Penso que podemos aprender metodologicamente muito com a velha Teoria Crítica. Gostaria de mencionar dois pontos: 1. a teoria tem que captar a totalidade da situação, ou seja, a conexão interna entre relações de produção, Estado, cultura, padrões de subjetividade e racionalidade; 2. a separação entre trabalho intelectual e trabalho manual – ou seja, a questão a respeito do estado da cooperação social e da necessidade da labuta física para manter a vida humana; a isso está ligada a questão da dose concreta de liberdade e razão que existe na sociedade. Para Adorno a questão central é saber se a sociedade já pratica o grau de liberdade que seria possível em face do desenvolvimento das forças produtivas. Como esse não é o caso precisamos perguntar a respeito das necessidades objetivas e dos padrões de repressão, ou seja, qual é o custo de impedir a liberdade. Nos casos individuais é preciso examinar o que ainda é válido nas antigas teses sociológicas. Mas penso que aqui igualmente ainda há muita coisa atual que precisa ser redescoberta e reincorporada de maneira nova, como p.ex., as reflexões sobre a indústria cultural ou o consumo. No contexto da violência racista na Alemanha muitas reflexões de Adorno e Horkheimer sobre o antisemitismo também são importantes e atuais. Em outras palavras, descubro na velha Teoria Crítica muita coisa interessante, bem mais que em muitas teorias contemporâneas que pretendem contribuir criticamente para o estudo da patologia social do capitalismo e que no entanto permanecem enterradas em comentários superficiais e em debates filosóficomorais sem um conhecimento preciso do capitalismo. Mas isto não significa que não se deva continuar a desenvolver a teoria do capitalismo. Neste campo há muitas pesquisas sobre a forma de mudança do capitalismo – do fordismo para o pós-fordismo ou império ou capitalismo high-tech. Com esse tipo de estudos podemos nos pôr de acordo.

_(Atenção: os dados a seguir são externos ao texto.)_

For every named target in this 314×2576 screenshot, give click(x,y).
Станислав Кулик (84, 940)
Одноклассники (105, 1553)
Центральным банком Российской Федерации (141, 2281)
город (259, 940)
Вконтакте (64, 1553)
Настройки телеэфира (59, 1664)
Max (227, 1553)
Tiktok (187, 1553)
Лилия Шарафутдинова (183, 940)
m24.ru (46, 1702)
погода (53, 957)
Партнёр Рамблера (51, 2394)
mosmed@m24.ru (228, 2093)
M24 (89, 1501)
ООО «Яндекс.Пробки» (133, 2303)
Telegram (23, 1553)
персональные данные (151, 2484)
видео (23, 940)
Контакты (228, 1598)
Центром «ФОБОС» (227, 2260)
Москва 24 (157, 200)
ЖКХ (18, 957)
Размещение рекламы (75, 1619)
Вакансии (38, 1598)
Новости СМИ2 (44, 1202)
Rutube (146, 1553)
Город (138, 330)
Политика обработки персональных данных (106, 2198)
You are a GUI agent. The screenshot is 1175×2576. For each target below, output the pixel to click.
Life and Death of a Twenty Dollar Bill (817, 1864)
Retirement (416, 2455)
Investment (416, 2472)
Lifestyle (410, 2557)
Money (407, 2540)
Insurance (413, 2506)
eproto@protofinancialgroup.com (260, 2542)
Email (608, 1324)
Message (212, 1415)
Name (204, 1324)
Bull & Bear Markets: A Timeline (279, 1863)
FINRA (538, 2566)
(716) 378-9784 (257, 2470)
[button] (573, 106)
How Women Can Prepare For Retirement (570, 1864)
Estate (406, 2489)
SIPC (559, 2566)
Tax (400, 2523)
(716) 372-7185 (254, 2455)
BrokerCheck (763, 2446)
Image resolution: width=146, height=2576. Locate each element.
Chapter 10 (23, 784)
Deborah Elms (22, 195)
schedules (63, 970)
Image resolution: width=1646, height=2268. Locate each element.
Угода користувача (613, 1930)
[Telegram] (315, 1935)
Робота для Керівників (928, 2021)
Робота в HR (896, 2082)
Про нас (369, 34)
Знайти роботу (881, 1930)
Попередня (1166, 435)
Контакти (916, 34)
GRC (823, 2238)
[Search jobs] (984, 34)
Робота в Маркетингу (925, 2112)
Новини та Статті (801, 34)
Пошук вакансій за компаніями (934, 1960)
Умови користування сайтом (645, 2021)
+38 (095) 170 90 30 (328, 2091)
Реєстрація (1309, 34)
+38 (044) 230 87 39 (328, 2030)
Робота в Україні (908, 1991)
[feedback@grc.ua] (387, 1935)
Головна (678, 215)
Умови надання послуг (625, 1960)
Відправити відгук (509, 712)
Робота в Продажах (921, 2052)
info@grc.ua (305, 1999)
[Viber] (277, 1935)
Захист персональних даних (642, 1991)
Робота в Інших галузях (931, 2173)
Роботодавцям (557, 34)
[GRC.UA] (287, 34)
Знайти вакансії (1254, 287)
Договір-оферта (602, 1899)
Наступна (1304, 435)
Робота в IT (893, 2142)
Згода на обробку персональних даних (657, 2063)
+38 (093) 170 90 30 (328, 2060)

Há trabalhos sobre isso na Alemanha?

Sim. Penso em Joachim Hirsch, Elmar Altvater e Birgit Mahnkopf, Heinz Steinert, Regine Becker-Schmidt, Alexi Knapp, Andrea Maihofer, Christoph Görg, Uli Brand, Gerhard Schweppenhäuser e muitos outros. Contudo não se devem subestimar as dificuldades atualmente existentes. Adorno e Horkheimer tiveram êxito ao ancorarem a Teoria Crítica na universidade. Isso foi feito através do novo papel dado ao Instituto de Pesquisa Social como instituto para o ensino da sociologia na universidade, o que marcou toda uma geração. Essa geração deixa hoje a universidade. E já não é evidente que o saber crítico ainda se reproduza por meio da universidade. No tocante a este ponto precisam ser desenvolvidos novos modelos de discussão e de trabalho conjunto intelectual que, sem desistir da universidade, sejam um tanto independentes dessa instituição. Em todo caso, entre os chamados intelectuais e outros existem muitos esforços que, a partir dos estudos da economia política internacional, da teoria da regulação, da teoria de Gramsci, da teoria feminista, de gênero e homossexual e do pós-estruturalismo, visam continuar a desenvolver a Teoria Crítica da sociedade num novo nível histórico. A Teoria Crítica consiste também na apropriação crítica de todos esses debates teóricos, que expõem e sistematizam as experiências e os movimentos de emancipação. Muita coisa será criticada. Mas penso que é necessário, no sentido da Teoria Crítica, integrar todas essas experiências e discussões num contexto teórico mais abrangente. Com isso se cria também para a Teoria Crítica uma tarefa totalmente nova. Não só a filosofia precisa atualmente unir-se às questões científicas particulares, mas também as diversas teorias emancipatórias devem conduzir a uma compreensão complexa da nova realidade capitalista pós-fordista – compreensão complexa que é necessária pois a emancipação assume várias formas.



[1] Entrevistadora e tradutora: Isabel Loureiro

[2] Alex Demirovic, doutor em filosofia, trabalhou como pesquisador do Instituto de Pesquisa Social em Frankfurt. Atualmente é professor na Universidade de Frankfurt. Entre outras, publicou as seguintes obras: Der nonkonformistische Intellektuelle – Die Entwicklung der Kritische Theorie zur Frankfurter Schule. Frankfurt: Suhrkamp, 1999; (org.). Modelle kritischer Gesellschaftstheorie – Traditionen und Perspektiven der Kritischen Theorie. Stuttgart/Weimar: J. B. Metzler, 2003.